(Mail & Guardian)
We elect people to serve our best interests.
Actually, in our current system we vote for a political party and it decides who will represent us (although this system will change following a recent Constitutional Court ruling).
The majority of citizens have consistently voted for the ANC and, therefore — through who it sends to Parliament — it is the party that represents us.
It is a party with lofty, laudable ideals, but it has become an instrument for self-enrichment for many.
This week Andrew Mlangeni, the last living Rivonia Trialist and someone who had criticised his party for its corruption, was buried. Former president Jacob Zuma spoke at his funeral, despite Mlangeni’s family asking that he not do so.
At the funeral, government officials crowded close together, ignoring physical distancing regulations.
Army officers clustered together, lighting up literal cigarettes as they blew figurative smoke into the faces of hundreds of thousands of South Africans who have been charged with breaking the Covid-19 ban on cigarettes, while others have had to bury family and friends from a distance.
After the ceremony, Transport Minister Fikile Mbalula tried to explain away the disregard for the law. He would not accept the reality of what had happened.

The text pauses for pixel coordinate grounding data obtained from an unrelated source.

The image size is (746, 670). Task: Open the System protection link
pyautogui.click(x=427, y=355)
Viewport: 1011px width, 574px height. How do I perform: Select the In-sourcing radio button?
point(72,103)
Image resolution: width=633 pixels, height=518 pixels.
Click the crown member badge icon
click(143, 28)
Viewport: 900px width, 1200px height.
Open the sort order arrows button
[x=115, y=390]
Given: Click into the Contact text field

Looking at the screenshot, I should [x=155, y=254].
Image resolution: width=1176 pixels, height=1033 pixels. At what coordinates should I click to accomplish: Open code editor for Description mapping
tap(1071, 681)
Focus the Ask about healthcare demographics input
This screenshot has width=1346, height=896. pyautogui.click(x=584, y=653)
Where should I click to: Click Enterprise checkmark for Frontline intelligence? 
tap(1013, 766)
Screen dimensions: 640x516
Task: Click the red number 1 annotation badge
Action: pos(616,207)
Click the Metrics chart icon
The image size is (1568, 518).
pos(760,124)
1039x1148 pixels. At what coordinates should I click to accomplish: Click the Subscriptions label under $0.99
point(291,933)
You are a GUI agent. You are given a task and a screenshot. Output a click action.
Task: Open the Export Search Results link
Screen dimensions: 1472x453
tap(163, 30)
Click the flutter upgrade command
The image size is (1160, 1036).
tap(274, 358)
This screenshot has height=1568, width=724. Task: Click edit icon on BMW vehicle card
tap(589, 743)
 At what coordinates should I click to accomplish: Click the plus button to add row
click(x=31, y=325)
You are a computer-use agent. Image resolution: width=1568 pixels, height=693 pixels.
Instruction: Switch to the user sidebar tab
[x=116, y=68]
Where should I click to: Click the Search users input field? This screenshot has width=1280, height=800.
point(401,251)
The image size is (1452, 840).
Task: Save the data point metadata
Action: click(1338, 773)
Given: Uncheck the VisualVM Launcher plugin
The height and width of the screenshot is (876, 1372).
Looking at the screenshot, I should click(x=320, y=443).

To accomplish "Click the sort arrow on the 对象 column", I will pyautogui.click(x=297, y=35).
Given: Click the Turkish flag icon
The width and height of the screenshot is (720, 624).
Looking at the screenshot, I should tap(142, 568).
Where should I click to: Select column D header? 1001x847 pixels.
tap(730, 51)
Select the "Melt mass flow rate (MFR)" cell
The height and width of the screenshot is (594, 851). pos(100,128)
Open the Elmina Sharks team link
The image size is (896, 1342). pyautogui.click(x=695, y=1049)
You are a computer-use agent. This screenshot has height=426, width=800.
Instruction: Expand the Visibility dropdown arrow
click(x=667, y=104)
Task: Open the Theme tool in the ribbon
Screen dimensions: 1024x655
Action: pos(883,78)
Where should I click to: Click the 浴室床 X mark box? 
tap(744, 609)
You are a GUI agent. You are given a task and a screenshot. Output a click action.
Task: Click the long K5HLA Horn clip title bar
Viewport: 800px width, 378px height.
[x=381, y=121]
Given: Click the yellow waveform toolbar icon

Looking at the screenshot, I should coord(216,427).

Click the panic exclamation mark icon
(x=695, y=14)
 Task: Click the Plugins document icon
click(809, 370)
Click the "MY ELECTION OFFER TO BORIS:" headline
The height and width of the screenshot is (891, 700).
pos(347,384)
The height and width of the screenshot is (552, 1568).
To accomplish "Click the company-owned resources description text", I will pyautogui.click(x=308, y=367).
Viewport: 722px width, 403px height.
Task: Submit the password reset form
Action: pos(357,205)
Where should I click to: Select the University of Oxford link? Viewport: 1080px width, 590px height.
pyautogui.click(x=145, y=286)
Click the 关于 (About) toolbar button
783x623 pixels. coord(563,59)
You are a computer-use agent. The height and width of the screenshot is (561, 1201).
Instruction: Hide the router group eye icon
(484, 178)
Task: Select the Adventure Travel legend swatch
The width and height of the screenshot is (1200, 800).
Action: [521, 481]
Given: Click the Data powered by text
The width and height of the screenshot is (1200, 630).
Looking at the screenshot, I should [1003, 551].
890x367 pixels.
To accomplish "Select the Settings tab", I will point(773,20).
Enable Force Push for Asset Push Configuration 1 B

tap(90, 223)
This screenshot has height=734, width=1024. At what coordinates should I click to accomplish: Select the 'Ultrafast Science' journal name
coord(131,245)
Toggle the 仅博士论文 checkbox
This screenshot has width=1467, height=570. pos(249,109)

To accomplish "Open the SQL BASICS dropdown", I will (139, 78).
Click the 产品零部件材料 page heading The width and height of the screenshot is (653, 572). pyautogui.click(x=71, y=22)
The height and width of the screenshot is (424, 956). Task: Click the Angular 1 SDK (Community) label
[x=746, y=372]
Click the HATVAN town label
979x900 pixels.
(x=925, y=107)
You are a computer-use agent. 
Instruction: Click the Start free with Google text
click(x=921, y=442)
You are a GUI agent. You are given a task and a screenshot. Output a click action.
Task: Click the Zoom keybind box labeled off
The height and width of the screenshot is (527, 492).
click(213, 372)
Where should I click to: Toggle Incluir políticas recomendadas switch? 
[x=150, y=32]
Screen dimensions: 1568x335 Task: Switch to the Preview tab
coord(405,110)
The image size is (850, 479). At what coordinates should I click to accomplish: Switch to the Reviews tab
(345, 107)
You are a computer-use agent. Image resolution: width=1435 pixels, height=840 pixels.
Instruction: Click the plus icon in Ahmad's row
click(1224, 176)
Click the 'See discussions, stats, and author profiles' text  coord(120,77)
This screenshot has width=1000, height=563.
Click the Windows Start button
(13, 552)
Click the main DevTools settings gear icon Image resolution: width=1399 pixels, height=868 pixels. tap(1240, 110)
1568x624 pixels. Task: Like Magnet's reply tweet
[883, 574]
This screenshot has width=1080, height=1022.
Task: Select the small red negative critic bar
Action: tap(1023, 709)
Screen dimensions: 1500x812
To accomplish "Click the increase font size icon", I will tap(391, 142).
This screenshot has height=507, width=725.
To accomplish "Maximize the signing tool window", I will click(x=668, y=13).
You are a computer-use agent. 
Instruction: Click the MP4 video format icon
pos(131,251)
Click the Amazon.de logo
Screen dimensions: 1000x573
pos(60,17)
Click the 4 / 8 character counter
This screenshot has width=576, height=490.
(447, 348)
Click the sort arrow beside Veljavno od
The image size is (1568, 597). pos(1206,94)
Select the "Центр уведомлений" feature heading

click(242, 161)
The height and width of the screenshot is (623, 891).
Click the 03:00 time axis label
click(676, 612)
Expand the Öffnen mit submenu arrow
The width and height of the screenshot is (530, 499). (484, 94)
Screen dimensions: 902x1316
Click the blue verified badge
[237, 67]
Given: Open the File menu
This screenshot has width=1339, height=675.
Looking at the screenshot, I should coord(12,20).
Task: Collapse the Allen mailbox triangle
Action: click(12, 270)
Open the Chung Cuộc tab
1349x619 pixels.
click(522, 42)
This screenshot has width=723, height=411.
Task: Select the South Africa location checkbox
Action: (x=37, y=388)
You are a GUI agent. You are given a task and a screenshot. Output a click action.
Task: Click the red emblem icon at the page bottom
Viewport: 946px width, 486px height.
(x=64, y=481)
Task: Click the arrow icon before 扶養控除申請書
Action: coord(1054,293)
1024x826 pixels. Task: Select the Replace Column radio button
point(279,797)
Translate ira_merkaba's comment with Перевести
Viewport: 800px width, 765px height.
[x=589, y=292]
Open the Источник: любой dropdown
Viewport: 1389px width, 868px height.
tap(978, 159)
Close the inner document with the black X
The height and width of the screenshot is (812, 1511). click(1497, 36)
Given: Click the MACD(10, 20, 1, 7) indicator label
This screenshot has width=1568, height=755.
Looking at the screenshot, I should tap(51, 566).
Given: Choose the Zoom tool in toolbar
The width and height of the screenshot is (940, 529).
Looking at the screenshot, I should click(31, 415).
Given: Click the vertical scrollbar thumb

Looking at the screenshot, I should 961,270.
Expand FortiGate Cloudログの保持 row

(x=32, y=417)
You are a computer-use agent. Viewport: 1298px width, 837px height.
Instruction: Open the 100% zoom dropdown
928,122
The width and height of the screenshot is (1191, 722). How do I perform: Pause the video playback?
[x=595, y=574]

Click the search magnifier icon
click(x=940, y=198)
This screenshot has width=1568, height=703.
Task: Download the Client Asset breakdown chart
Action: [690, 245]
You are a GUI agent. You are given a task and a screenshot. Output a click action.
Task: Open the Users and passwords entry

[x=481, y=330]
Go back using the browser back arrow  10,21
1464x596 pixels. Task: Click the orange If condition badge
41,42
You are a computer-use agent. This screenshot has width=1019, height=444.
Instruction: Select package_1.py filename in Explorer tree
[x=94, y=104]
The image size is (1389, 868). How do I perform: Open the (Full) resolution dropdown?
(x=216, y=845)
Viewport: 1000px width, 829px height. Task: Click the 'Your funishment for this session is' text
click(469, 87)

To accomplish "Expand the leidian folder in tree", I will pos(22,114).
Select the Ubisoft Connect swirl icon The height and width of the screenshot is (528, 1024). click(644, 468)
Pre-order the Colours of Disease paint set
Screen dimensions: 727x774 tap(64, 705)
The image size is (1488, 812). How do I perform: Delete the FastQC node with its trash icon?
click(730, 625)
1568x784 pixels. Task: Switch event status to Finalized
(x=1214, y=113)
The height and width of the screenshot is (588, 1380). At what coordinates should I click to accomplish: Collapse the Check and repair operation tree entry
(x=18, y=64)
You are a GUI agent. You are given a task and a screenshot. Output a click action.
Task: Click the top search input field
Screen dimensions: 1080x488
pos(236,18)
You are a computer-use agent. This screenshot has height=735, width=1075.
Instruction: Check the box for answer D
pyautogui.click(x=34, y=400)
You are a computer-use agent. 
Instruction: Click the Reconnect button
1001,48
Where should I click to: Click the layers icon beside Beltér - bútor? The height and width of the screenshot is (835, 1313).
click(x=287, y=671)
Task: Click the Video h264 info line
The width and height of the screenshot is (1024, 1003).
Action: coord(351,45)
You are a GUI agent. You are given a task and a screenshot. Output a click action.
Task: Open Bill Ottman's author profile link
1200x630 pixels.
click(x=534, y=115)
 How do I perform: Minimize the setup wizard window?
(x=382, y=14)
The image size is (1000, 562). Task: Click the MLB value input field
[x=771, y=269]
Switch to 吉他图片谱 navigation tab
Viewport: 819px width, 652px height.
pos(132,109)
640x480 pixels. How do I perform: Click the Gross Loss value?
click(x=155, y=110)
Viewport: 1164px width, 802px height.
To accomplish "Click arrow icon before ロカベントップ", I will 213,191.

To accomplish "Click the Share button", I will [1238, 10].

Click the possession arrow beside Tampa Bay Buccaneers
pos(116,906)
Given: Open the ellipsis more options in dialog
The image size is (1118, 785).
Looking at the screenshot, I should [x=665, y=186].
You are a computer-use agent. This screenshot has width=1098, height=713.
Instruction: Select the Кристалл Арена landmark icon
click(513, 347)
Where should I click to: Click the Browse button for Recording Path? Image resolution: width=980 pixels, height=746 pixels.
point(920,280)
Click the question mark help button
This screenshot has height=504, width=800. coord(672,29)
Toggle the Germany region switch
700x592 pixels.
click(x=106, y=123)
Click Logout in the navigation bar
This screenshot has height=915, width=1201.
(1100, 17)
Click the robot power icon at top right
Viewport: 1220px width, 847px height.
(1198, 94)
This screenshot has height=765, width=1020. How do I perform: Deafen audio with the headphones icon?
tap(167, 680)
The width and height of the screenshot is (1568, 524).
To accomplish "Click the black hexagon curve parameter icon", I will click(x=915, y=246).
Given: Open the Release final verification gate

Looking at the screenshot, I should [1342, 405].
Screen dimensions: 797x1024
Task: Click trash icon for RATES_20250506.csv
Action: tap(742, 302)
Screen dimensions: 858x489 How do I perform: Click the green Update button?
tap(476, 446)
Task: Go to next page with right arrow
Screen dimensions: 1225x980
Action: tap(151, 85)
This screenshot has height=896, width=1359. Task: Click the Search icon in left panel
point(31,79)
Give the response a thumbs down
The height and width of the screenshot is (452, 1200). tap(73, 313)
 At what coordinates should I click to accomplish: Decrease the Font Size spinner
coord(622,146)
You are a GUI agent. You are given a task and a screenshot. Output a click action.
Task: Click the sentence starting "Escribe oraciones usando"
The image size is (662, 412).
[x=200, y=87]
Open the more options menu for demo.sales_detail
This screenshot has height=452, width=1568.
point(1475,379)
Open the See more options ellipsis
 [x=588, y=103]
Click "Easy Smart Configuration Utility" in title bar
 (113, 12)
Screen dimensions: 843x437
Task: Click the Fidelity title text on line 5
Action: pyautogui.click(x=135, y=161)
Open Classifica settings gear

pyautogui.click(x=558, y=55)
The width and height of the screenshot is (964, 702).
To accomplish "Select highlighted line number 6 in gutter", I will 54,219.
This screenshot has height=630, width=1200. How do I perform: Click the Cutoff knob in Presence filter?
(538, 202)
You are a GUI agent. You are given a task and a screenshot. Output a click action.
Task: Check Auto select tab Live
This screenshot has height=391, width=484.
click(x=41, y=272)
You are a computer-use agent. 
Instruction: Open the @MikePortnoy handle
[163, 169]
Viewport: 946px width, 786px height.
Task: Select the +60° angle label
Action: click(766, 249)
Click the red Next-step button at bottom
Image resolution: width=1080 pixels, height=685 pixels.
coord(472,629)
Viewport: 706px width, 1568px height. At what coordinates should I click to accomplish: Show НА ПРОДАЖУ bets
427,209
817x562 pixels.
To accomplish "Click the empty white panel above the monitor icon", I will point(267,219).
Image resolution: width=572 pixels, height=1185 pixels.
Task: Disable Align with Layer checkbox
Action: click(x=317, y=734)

On the same day, the spokesperson for the human settlements department mocked a journalist — Aldrin Sampear — when he tweeted about the difficulty of surviving this moment in our history. In response, Sampear tweeted: “You have no fucken idea what we are going through. Everyday, I listen to people’s cries & I carry that pain & my own. FUCK YOU, ACTUALLY.”
It is hard to not react the same way that Sampear did. The spokesperson has since deleted their tweets, and the justification for their comments.
This week alone, the ANC, through its political deployees, has shown just how little it understands our country, and how little it cares about the consequences of its decisions.
We report this week that our most important state-owned enterprises are in crisis because of decades of mismanagement, which also made them sitting ducks for state capture. The situation is now being exacerbated by the ruling party refusing to allow managers to try to save them. People in charge of entities such as SAA and Eskom have quit because the government will not allow them to restructure.
At the SABC, R3-billion is spent on salaries but more than 50% employees are apparently not suited for the positions they hold. Last week, ANC officials in Parliament refused to take seriously the broadcaster’s presentation on its reality. The SABC is a crucial source for news, particularly in the languages.
The ANC either does not understand the best interests of those it was elected to serve — or it knows and doesn’t care.